Given instruction
Can you convert everything from the line containing "Task: Click the キャンセル button" down to and including the line containing "Looking at the", into a two-column CSV with the columns instruction and answer? Give one row per entry, put each field in quotes with line breaks replaced by spaces, and leave the pictures out.

Data section
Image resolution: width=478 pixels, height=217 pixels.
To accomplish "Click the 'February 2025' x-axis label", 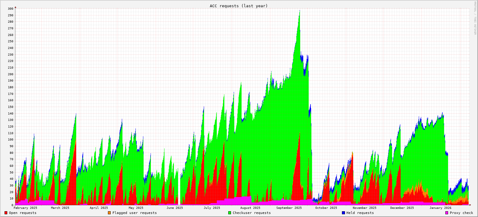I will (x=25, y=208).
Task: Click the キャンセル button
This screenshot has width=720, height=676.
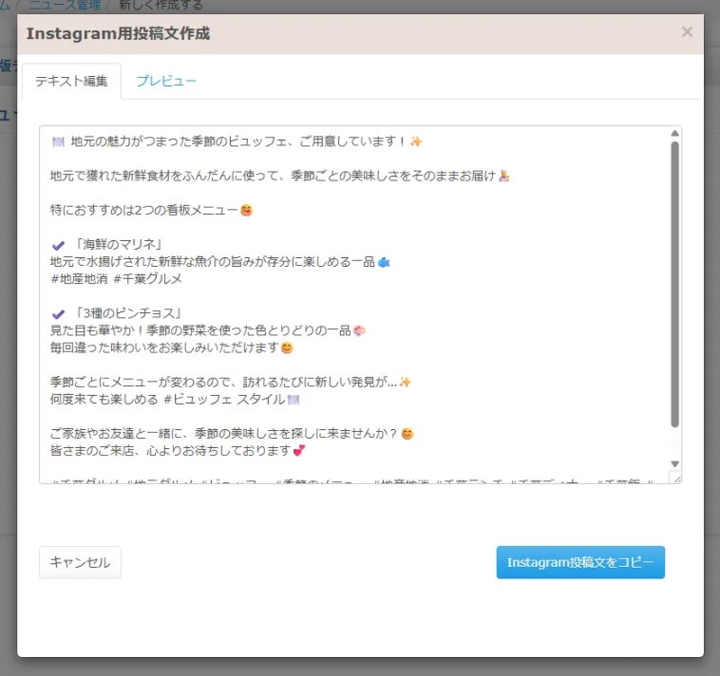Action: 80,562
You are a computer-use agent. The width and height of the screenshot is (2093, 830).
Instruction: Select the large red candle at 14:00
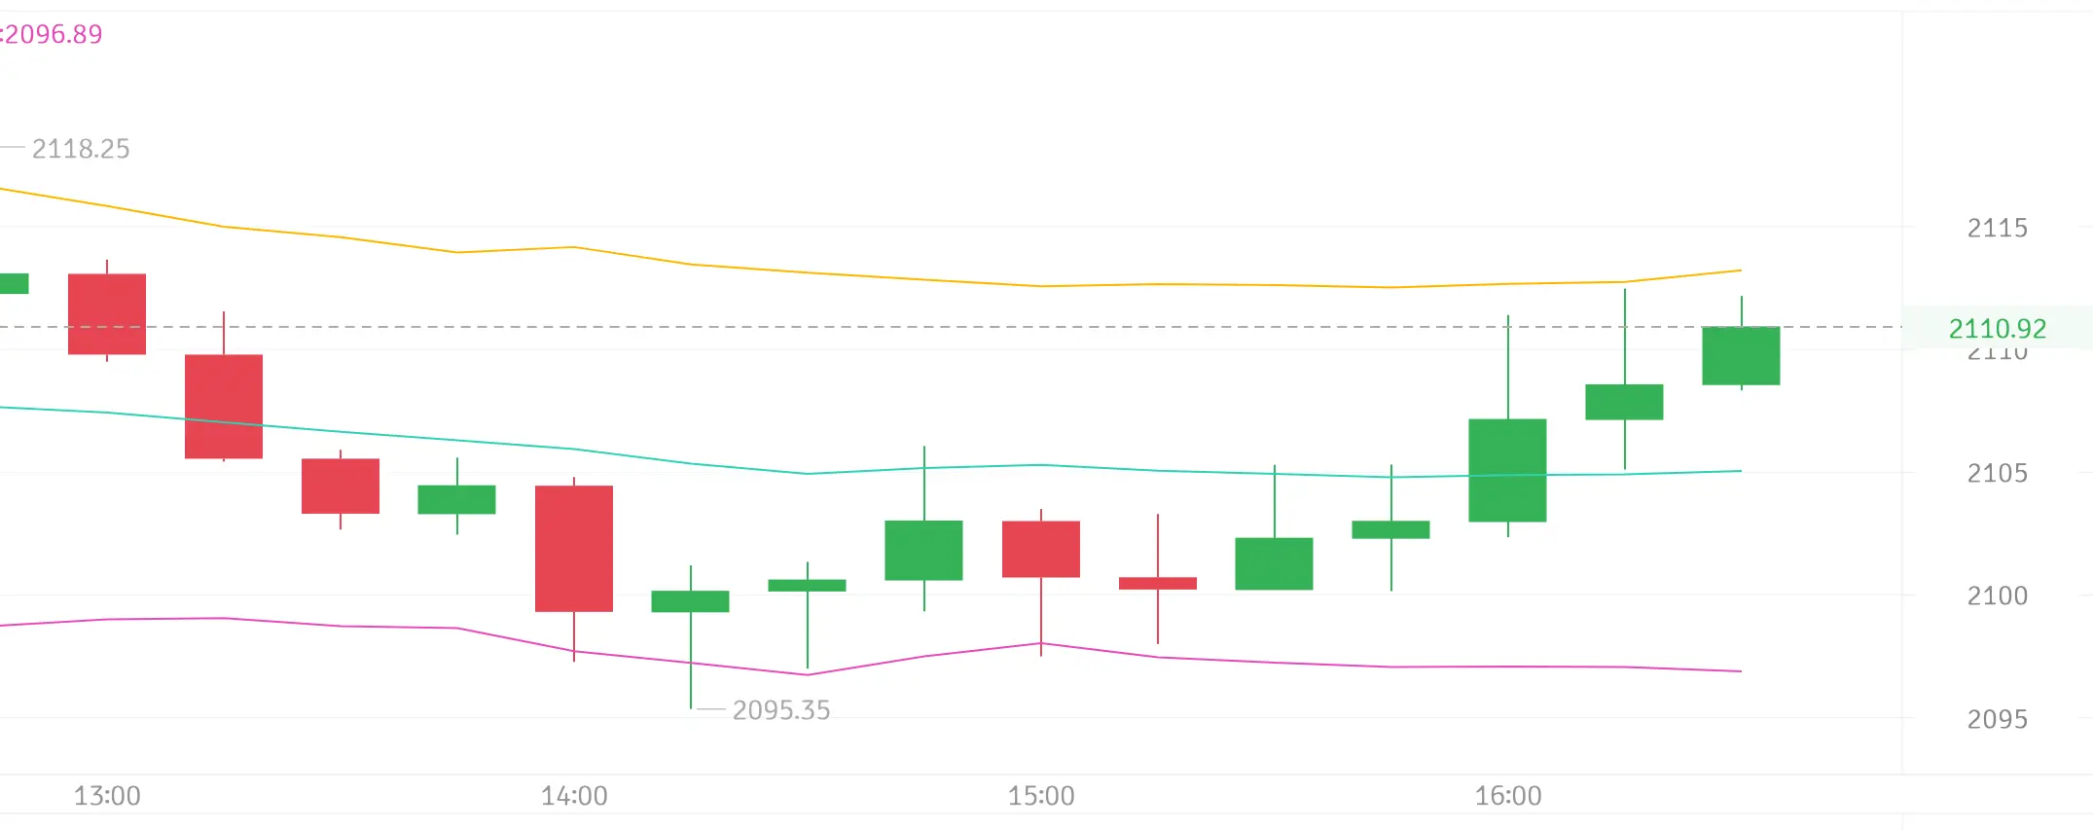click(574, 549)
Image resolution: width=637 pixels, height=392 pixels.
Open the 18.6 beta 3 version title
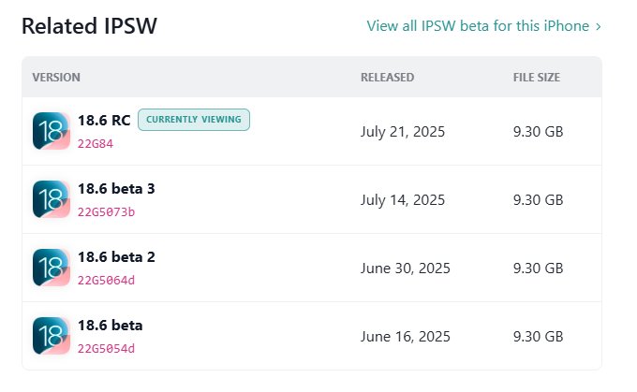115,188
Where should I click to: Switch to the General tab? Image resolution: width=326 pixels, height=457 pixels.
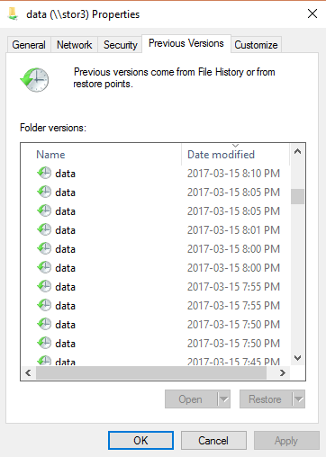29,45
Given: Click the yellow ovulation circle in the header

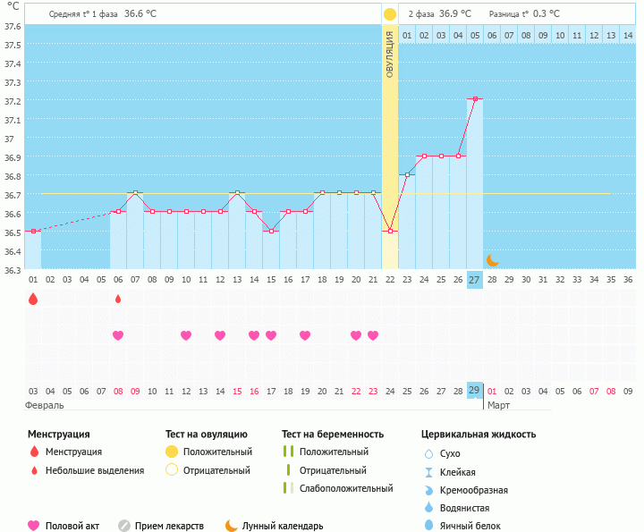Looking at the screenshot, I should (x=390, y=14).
* * *
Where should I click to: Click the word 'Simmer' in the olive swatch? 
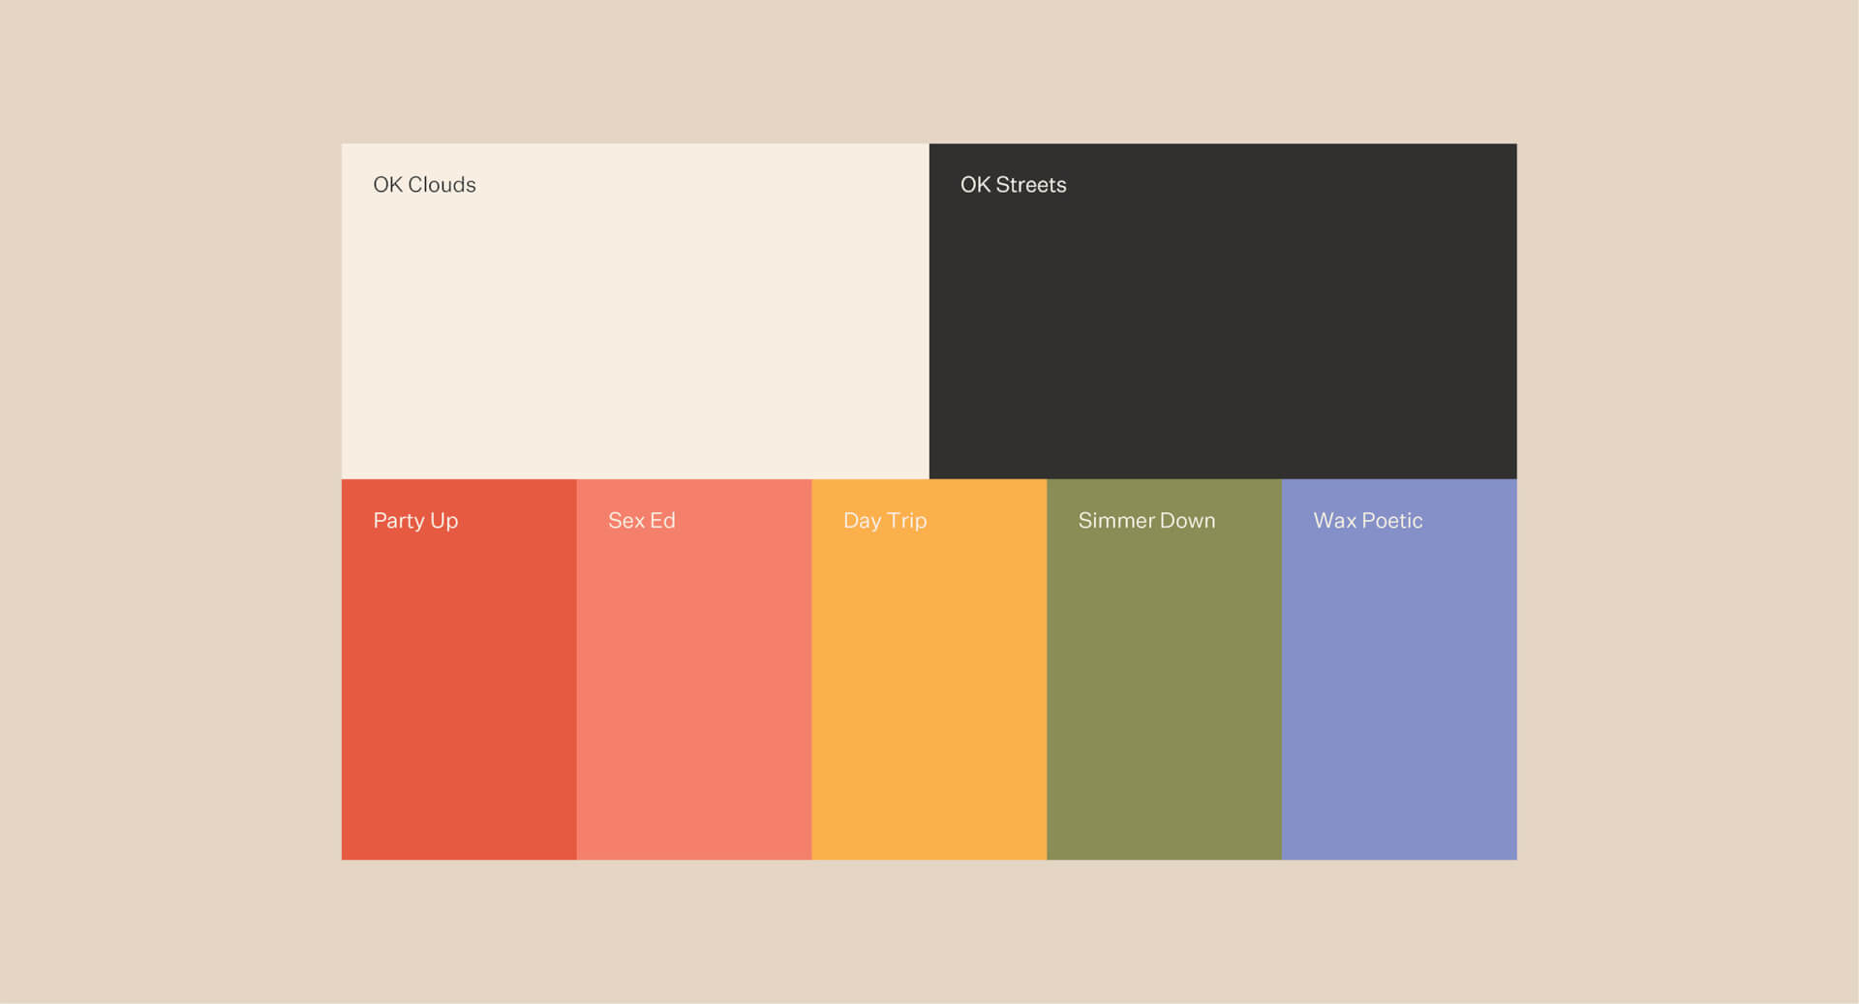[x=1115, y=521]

Full answer
instruction,answer
"Task: Click the キャンセル button This screenshot has width=720, height=676.","Action: 80,562"
"You are a computer-use agent. The width and height of the screenshot is (2093, 830). Instruction: Select the large red candle at 14:00","click(574, 549)"
"Image resolution: width=637 pixels, height=392 pixels. Open the 18.6 beta 3 version title","115,188"
"Where should I click to: Switch to the General tab? Image resolution: width=326 pixels, height=457 pixels.","29,45"
"Given: Click the yellow ovulation circle in the header","Looking at the screenshot, I should (x=390, y=14)."